Was wir gestalten müssen
Vor diesem Hintergrund ist das aktuelle Gesetzgebungsprojekt der EU-Kommission interessant: Mit dem »AI-Act« zielt die Kommission darauf ab, »die Risiken, die sich aus der spezifischen Nutzung von KI ergeben, durch eine Reihe ergänzender, verhältnismäßiger und flexibler Vorschriften zu bewältigen«. Dieser Rahmen solle Klarheit bei der KI-Entwicklung, -Einrichtung und -Nutzung geben. Die aktuellen Entwürfe sehen die Einteilung von KI-Systemen bzw. -Anwendungen in vier verschiedene Risikostufen vor: inakzeptables Risiko, hohes Risiko, begrenztes Risiko und minimales Risiko. Der Diskussionsbedarf scheint jedenfalls gewaltig: Allein im EU-Parlament liegen ca. 3.000 Änderungsanträge zu dem Ausgangsentwurf der Kommission vor. Das ist verständlich. Bereits bei Betrachtung einiger Beispiele, die hier nur angerissen werden sollen, stellt sich die Frage, wie man diese künftig einordnen will. Im Bereich der Transparenz bei Verwendung von KI stellt sich z. B. die Frage, wie mit »deep fakes« umgegangen werden soll. Müssen diese gekennzeichnet werden? Man ist geneigt, das zu bejahen. Wie verhält sich dies aber in Abgrenzung von Meinungs- und Kunstfreiheit?
Eine andere Fragestellung betrifft Empfehlungssysteme (»recommendation services«). Wie sollen diese aufgestellt sein angesichts der schieren Masse an Inhalten – und wie verhält es sich, wenn man beispielsweise das Phänomen von »fake artists« auf Streamingdiensten betrachtet oder als »white noise« eingestellte Inhalte – beides, um ohne Rechtsgrund Einkommen zu generieren? Auch die sogenannten »content moderation systems« beschäftigen den Gesetzgeber.
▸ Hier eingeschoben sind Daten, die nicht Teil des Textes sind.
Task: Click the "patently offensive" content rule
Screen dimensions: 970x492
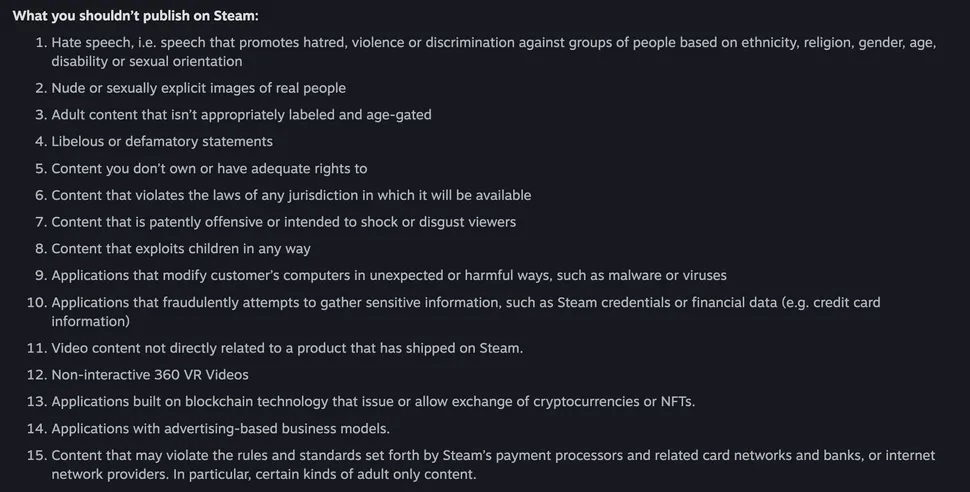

Vermutlich wird man sich darauf einigen können, dass die Auffindbarkeit von Inhalten nicht diskriminierend möglich sein muss. Ebenso wichtig aber wird es sein, illegal eingestellte Inhalte qua Rechtsverfolgung entfernen zu können, dass solche also nicht auffindbar sein sollten.
Im Ergebnis: Es eröffnen sich künftig immer mehr Fragen, die sich ggf. nur auf Basis der gesamten Rechtsstruktur werden lösen lassen – also unter Berücksichtigung von Markenrecht, Wettbewerbsrecht, Persönlichkeitsrecht und Urheberrecht. Noch wichtiger wird es daher sein, in Zukunft einen deutlichen Schwerpunkt auf die evidenzbasierte Rechtssetzung zu legen. Und: Es gilt, bei einem internationalen Phänomen auch noch die unterschiedlichen Rechtsordnungen und -ansätze zu berücksichtigen. Wer weiß, vielleicht lassen sich solche komplizierter werdenden Rechtsfragen nur noch unter Verwendung einer KI lösen?